(WORK REQUIRED):
Please answer these from the shareholder-suit passage:
(a) What does Nevada's exclusivity provision give any shareholder?
(b) Which court said that the dangers of self-dealing are greatest in freeze-out situations?
(c) In the second point, under what condition does the majority say a minority shareholder's action for fraud or illegality is barred?

(PAGE EXTRACT):
━━━━
First, the majority asserts that a minority shareholder can be barred from his or her right to sue for fraud or illegality if he or she accepted payment of the price fixed by the majority shareholders. This seems to be at odds with the clear language of Nevada’s exclusivity provision, which gives any shareholder the unconditional right to sue for fraud or illegality, and is unfair to the individual shareholder who wants to sue for fraud or illegality. The majority requires a shareholder desiring to bring such a suit to abstain from taking the assessed price while the other shareholders *28can do so, even if they are accused of fraud. Additionally, a minority shareholder may well need the money to fight the corporate raiders and business giants. Nothing in Nevada’s corporate merger law states that a minority shareholder loses his or her right to sue for fraud or illegality if he or she takes the set price of the stock, and this court should refrain from adding such language to a clear and unambiguous statute.6 Statutes that are clear and unambiguous should be given their normal and unambiguous meaning.7

In addition, as the Supreme Judicial Court of Massachusetts noted, “[t]he dangers of self-dealing and abuse of fiduciary duty are greatest in freeze-out situations” like this merger, where controlling shareholders and corporate directors choose ‘ ‘to eliminate public ownership.”8 The court noted further that “[i]t is in these cases that a judge should examine with closest scrutiny the motives and the behavior of the controlling [shareholders].”9

Second, the majority states that a minority shareholder’s action for fraud or illegality is barred if the shareholder accepted payment knowing the facts that constitute the alleged fraud or illegality. Again, the statute contains no such language, and this position is patently unfair to a minority shareholder. A minority shareholder is deprived of the opportunity of both accepting the set payment for the stock, as everyone else can, and asserting his or her suit for fraud or illegality. The complaining shareholder, and perhaps the whistleblower about corporate fraud, is penalized if he or she accepts payment even though the alleged fraudulent shareholders or corporate directors, may accept such payment with impunity. I consider this unfair and a perversion of the statute that contains no such provision.
━━━━
(INFORMATION SHOWN):
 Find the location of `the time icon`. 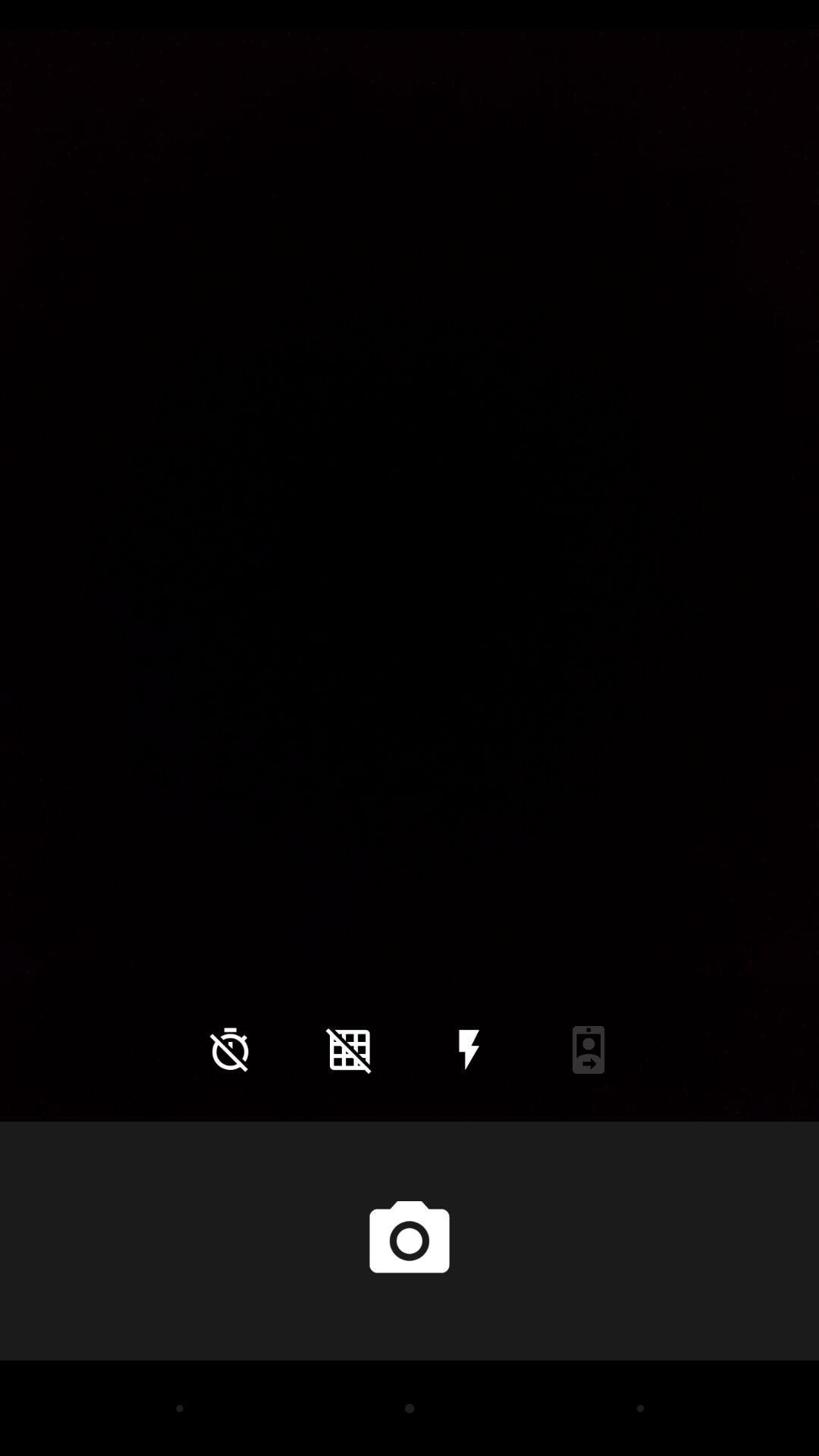

the time icon is located at coordinates (230, 1049).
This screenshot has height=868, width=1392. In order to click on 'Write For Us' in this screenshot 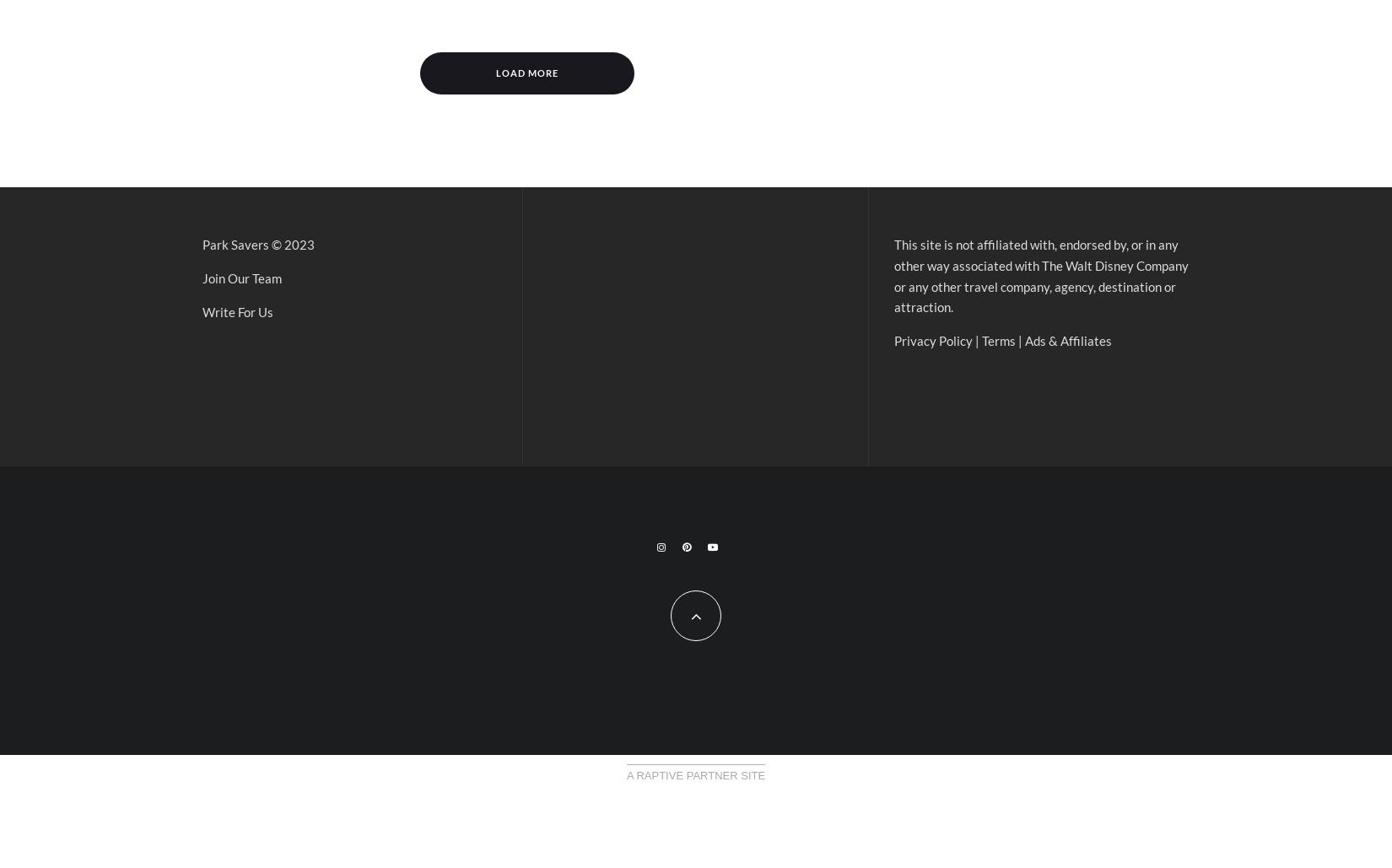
━━━━
(OUTPUT):
(a) The unconditional right to sue for fraud or illegality.
(b) The Supreme Judicial Court of Massachusetts.
(c) When the shareholder accepted payment knowing the facts that constitute the alleged fraud or illegality.